## Excerpted text
A central government air quality monitoring agency said the air quality was likely to remain 'very poor' till October 31.
The city recorded a 24-hour average air quality index (AQI) of 353 on Monday. It was 349 on Sunday, 345 on Saturday and 366 on Friday. Most of the air quality monitoring stations in the city recorded the air quality in the 'very poor' category, while pollution levels rose to 'severe' levels at Vivek Vihar (AQI 414), Wazirpur (404) and Anand Vihar (418).
An AQI between 0 and 50 is considered 'good', 51 and 100 'satisfactory', 101 and 200 'moderate', 201 and 300 'poor', 301 and 400 'very poor', and 401 and 500 'severe'. According to the Ministry of Earth Sciences' air quality monitor, SAFAR, the wind direction and wind speed were favourable for the transport of pollutants from the farm fires in Punjab, Haryana and neighbouring regions.
The share of stubble burning in Delhi's PM2.5 concentration was 16 per cent on Monday. It was 19 per cent on Sunday and nine per cent on Saturday.
NASA's satellite imagery also showed a very dense cluster of fires in Punjab, Haryana and nearby regions. SAFAR said the farm fire count was 1,275 on Sunday.
According to Punjab Pollution Control Board, the state has recorded 14,461 incidents of stubble burning between September 21 and October 25 as compared to 9,796 during the corresponding period last year.
Haryana has recorded around 4,284 incidents of stubble burning this season so far.
The central government's Air Quality Early Warning System for Delhi said the predominant surface wind direction is northwesterly with wind speed up to 12 kmph, favourable for transport of pollutants from farm fires.
A large number of farm fires were observed over Punjab, Haryana and Uttar Pradesh, which is likely to impact Delhi-NCR's air quality, it said.

Target pointing data:
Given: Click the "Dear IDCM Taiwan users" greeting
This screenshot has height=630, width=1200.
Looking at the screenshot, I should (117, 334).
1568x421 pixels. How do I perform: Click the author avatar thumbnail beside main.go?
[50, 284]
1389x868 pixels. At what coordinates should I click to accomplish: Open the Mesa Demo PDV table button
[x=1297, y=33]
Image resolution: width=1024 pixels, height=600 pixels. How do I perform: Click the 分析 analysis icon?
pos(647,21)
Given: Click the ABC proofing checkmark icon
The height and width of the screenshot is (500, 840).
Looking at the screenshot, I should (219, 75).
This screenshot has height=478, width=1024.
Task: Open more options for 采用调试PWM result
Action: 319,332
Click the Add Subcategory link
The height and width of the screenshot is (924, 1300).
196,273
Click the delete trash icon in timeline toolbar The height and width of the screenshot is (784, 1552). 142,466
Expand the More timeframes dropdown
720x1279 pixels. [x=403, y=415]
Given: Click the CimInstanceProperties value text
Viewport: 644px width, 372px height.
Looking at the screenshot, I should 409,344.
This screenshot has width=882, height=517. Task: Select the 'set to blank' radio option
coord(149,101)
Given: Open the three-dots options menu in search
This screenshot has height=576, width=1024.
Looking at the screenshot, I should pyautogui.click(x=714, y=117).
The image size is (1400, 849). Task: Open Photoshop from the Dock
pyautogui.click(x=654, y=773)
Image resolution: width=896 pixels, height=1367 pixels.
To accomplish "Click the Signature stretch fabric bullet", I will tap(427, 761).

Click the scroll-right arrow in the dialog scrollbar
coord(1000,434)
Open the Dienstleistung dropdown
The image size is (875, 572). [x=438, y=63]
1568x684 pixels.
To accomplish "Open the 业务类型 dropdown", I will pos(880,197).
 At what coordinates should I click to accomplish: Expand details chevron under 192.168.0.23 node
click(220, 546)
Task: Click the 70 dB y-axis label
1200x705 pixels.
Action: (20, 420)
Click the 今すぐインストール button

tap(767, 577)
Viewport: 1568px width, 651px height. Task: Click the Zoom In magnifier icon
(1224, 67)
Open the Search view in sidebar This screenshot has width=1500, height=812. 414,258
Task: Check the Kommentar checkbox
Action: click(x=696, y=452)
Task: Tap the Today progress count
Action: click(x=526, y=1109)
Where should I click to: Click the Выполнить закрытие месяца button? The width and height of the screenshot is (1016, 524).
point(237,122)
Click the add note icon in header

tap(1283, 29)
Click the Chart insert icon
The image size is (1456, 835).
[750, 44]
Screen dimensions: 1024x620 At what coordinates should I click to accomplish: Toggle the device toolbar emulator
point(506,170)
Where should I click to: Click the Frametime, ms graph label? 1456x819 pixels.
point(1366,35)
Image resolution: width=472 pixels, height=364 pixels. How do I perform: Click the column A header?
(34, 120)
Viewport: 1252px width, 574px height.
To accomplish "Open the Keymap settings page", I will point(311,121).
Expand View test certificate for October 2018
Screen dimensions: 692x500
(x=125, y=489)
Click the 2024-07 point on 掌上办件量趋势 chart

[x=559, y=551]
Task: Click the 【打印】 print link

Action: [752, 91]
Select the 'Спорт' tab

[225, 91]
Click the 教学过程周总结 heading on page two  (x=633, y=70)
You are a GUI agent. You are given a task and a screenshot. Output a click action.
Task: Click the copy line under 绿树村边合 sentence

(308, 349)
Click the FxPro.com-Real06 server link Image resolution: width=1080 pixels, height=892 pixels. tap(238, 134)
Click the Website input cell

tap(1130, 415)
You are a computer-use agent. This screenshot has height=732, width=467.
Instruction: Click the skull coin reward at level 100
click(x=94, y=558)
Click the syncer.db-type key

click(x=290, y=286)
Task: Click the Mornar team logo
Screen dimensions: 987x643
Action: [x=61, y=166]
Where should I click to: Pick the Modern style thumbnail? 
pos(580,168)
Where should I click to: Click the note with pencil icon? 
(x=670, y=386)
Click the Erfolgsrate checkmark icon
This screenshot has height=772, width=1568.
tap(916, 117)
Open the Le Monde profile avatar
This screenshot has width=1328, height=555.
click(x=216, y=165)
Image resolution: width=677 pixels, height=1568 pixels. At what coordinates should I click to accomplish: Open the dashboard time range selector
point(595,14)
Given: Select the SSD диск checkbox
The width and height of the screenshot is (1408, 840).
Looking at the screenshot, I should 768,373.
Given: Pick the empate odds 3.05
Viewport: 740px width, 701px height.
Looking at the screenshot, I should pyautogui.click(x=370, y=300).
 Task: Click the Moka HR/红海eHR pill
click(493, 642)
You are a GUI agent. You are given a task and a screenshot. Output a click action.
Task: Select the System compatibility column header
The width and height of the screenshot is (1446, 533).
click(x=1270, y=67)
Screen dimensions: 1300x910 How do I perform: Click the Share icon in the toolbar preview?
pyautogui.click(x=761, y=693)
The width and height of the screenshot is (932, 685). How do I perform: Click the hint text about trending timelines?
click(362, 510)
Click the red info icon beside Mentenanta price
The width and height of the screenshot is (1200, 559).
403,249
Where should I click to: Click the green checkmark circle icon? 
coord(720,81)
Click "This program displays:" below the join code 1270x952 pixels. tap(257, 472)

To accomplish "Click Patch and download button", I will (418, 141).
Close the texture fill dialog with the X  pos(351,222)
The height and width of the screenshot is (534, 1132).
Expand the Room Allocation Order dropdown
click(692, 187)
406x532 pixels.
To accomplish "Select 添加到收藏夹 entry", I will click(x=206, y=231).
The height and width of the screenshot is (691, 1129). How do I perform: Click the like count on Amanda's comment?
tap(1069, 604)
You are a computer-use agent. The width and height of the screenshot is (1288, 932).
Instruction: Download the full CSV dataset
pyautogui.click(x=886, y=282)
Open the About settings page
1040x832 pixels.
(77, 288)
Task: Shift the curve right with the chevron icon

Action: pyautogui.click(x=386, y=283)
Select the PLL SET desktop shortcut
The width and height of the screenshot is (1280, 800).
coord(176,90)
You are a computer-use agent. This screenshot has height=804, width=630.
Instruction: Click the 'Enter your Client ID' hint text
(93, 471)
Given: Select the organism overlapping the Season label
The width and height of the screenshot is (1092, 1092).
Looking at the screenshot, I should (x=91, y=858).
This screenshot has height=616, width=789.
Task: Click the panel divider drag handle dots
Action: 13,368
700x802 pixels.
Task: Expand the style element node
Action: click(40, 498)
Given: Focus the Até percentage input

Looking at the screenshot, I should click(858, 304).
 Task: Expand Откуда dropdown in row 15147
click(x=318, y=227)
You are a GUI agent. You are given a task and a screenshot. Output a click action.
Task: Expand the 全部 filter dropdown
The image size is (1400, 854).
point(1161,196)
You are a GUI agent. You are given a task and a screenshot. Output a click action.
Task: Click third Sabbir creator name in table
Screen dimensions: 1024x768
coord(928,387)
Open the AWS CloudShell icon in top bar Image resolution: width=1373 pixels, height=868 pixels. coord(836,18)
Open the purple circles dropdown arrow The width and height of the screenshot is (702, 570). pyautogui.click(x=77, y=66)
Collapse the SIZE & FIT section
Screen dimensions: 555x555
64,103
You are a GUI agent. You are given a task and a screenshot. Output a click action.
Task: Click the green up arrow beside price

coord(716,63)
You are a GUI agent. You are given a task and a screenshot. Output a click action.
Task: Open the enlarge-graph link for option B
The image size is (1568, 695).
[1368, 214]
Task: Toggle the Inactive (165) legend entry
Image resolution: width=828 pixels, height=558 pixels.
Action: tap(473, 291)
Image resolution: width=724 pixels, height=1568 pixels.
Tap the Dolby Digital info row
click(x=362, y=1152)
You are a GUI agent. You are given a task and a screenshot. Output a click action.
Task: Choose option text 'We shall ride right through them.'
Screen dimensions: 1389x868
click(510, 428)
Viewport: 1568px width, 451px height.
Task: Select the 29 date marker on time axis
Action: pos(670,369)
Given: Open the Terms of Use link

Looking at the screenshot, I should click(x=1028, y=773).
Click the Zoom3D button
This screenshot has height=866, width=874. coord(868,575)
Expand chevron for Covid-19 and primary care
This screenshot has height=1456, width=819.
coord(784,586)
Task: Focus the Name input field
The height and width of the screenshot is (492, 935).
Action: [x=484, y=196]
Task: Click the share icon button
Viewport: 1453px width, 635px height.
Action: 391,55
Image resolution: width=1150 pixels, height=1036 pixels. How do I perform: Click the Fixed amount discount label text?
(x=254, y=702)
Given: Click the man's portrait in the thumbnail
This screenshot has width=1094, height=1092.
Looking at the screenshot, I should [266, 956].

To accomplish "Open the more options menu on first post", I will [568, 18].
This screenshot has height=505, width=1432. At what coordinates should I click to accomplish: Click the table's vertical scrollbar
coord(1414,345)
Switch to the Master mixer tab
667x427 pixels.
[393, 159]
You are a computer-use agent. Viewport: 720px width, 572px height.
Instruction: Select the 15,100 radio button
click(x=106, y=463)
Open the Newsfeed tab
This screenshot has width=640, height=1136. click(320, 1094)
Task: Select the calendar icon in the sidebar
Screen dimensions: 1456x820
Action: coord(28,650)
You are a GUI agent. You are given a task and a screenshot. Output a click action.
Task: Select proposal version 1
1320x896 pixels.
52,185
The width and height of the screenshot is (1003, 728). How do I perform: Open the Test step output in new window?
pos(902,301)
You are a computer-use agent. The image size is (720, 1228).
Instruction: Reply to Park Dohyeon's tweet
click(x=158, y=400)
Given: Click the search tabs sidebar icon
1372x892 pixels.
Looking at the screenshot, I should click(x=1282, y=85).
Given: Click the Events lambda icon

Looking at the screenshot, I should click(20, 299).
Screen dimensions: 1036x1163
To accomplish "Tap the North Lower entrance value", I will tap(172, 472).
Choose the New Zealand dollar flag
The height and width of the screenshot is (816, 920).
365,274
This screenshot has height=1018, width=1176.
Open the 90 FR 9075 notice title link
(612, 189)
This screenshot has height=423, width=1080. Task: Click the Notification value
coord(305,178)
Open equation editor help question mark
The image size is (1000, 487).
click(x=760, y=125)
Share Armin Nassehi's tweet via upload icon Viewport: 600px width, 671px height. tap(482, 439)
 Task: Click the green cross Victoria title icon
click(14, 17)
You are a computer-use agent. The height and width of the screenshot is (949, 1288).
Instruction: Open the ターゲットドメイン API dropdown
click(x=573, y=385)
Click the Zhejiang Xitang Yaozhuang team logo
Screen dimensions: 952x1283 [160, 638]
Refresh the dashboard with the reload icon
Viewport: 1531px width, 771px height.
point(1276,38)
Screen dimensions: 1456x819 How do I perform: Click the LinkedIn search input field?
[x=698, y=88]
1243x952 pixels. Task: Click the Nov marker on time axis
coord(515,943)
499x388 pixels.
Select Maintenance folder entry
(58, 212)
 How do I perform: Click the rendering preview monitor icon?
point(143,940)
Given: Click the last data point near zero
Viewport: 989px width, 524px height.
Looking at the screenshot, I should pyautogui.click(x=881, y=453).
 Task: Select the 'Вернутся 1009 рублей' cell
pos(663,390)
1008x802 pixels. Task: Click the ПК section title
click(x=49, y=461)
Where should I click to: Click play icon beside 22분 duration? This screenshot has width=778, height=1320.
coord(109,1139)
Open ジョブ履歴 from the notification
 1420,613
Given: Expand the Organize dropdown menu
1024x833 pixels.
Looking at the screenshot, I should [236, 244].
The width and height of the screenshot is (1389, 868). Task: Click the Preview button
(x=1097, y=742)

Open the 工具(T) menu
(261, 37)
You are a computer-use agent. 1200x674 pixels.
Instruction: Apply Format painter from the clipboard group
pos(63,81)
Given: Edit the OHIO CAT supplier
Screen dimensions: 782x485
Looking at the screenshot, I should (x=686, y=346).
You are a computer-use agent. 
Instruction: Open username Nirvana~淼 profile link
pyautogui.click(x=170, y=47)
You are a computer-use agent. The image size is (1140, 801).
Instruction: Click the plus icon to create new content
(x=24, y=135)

## Description of the task
In the air quality report, what share of Delhi's PM2.5 concentration came from stubble burning on Monday? Rely only on the air quality report to respond.

## Output for this task
16 percent.